Bring your own font — preparation checklist

  1. Start from a static TTF. If you have a variable font, instance it to the exact static weight first (fonttools varLib.instancer …, above). If you have an .otf with CFF outlines, convert it to glyf-outline TrueType — Pageworks will reject CFF (LF-FONT-CFF).
  2. Subset it to the codepoints you use — Latin + Latin-Extended-A/B (add Greek/Cyrillic only if needed). Keeps you under both the 2 MB file limit and the 255-glyph-per-document ceiling, and avoids uploading out-of-scope coverage.
  3. Register each style variant separately (Regular / Bold / Italic / BoldItalic) — no synthetic bold/italic, no axis interpolation.
  4. Licensing is your responsibility. The engine embeds whatever bytes you register; it does not and cannot vet font licensing. You must hold the rights to embed and redistribute the font. The tenant-upload maintenance page enforces an explicit licensing-acknowledgment step for a human uploader; RegisterFont (an extension's own install code) has no separate gate because your app is the accountable party for what it ships. Permissively licensed fonts (e.g. SIL Open Font License) are the safe choice.

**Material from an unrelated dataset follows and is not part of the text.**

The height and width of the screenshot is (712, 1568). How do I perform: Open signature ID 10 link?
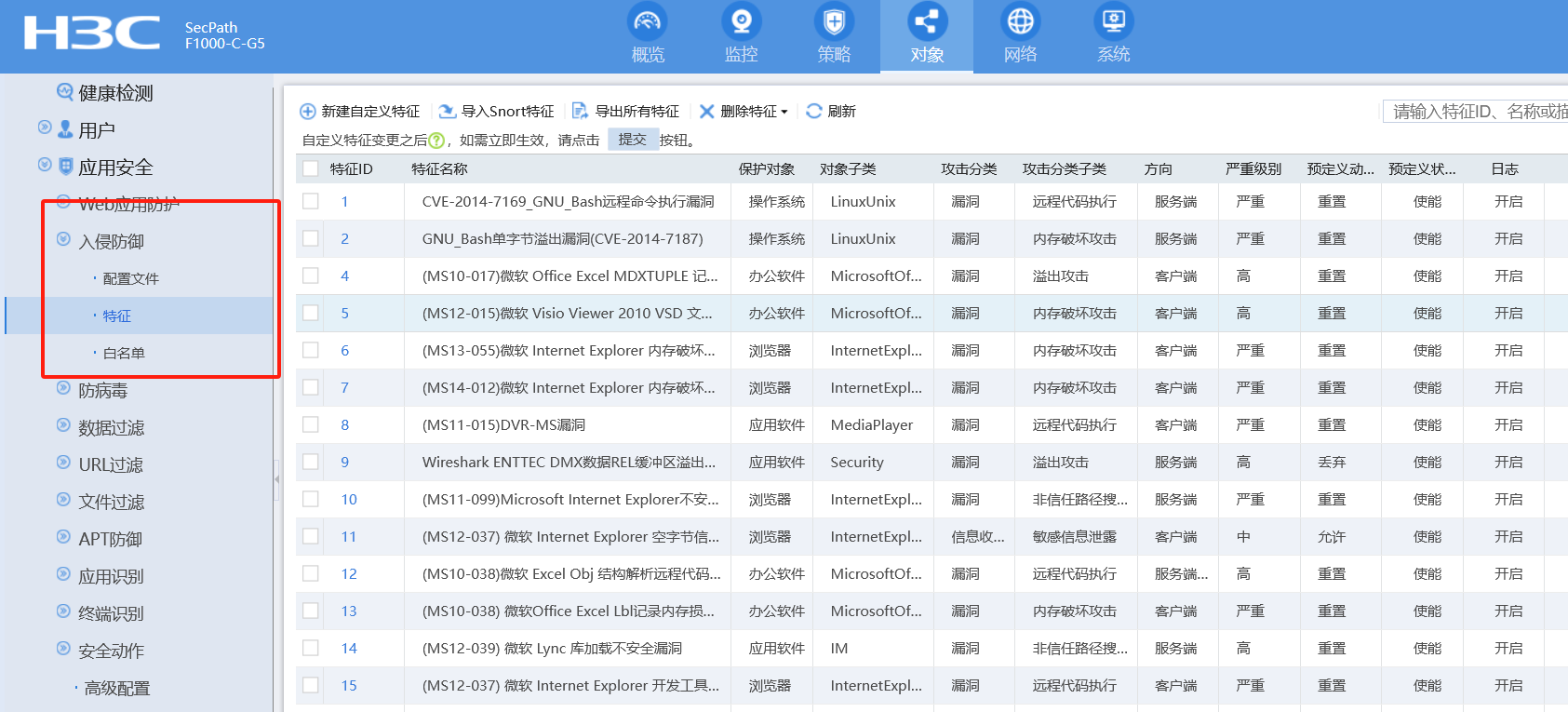[x=349, y=500]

If your font doesn't render as expected, check:

  • Is it a variable font? → Instance it to a static weight and re-upload. (The engine reads only the default master and ignores the weight axis.)
  • Does the text need shaping (Arabic/Hebrew/Indic joining, ligatures, mark positioning)? → Not supported — the engine maps one codepoint to one glyph. Arabic/Hebrew/Indic fail loud (LF-SCRIPT-*); Latin ligatures simply won't form.
  • Is a specific glyph missing / showing as ? or .notdef? → The codepoint is either outside the font's own cmap coverage, or outside the engine's in-scope script ranges (use the precomposed diacritic form, not a base letter + combining mark), or you exceeded the 255-glyph ceiling — subset/scope the text accordingly.
  • Is it an .otf? → It may be CFF-outline (LF-FONT-CFF). Re-supply as a glyf TrueType.

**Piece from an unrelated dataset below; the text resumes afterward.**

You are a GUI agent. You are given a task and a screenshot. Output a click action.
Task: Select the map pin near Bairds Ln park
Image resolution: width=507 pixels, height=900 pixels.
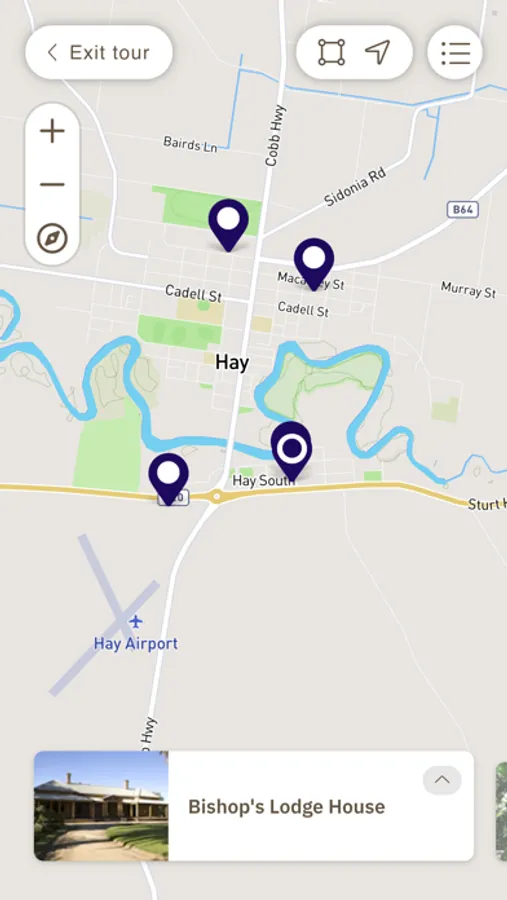coord(229,225)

Determinism & self-containment (you do NOT need to pin font versions)

You do not have to freeze or version-pin fonts for reproducible output.

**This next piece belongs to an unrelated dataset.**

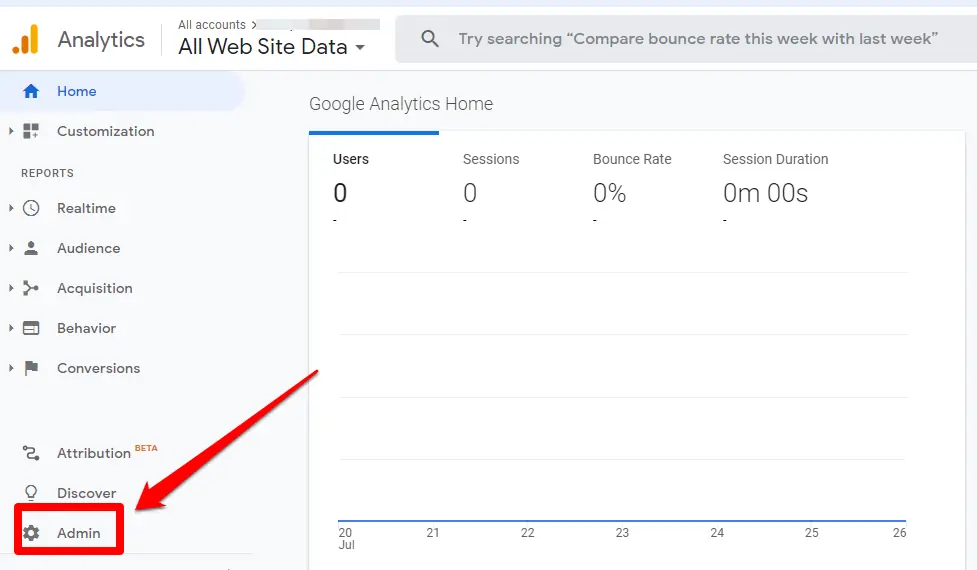
Task: Click the Realtime clock icon
Action: [31, 208]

  • Each output PDF embeds the subsetted font it used. The engine subsets the font down to exactly the glyphs the document reaches and embeds that subset directly in the PDF (the subsetter emits cmap/glyf/head/hhea/hmtx/loca/maxp/name/post, drops hinting and shaping/DSIG tables). A produced document is therefore fully self-contained — it renders identically on any viewer with none of the fonts installed, and is unaffected by any later change to the font asset in the tenant.
  • A loaded font is stored as an asset and reused for subsequent renders (the Extension/Tenant asset model). Updating that asset changes future renders, never documents already produced.
  • Re-rendering after a font update may yield slightly different PDF bytes — that is normal and expected, not a defect. The determinism guarantee is: identical font bytes + identical template + identical dataset → byte-identical PDF. Change any input (including the font) and the output may change; the point is that it is a pure function of its inputs, embedded and reproducible, not that the inputs can never change.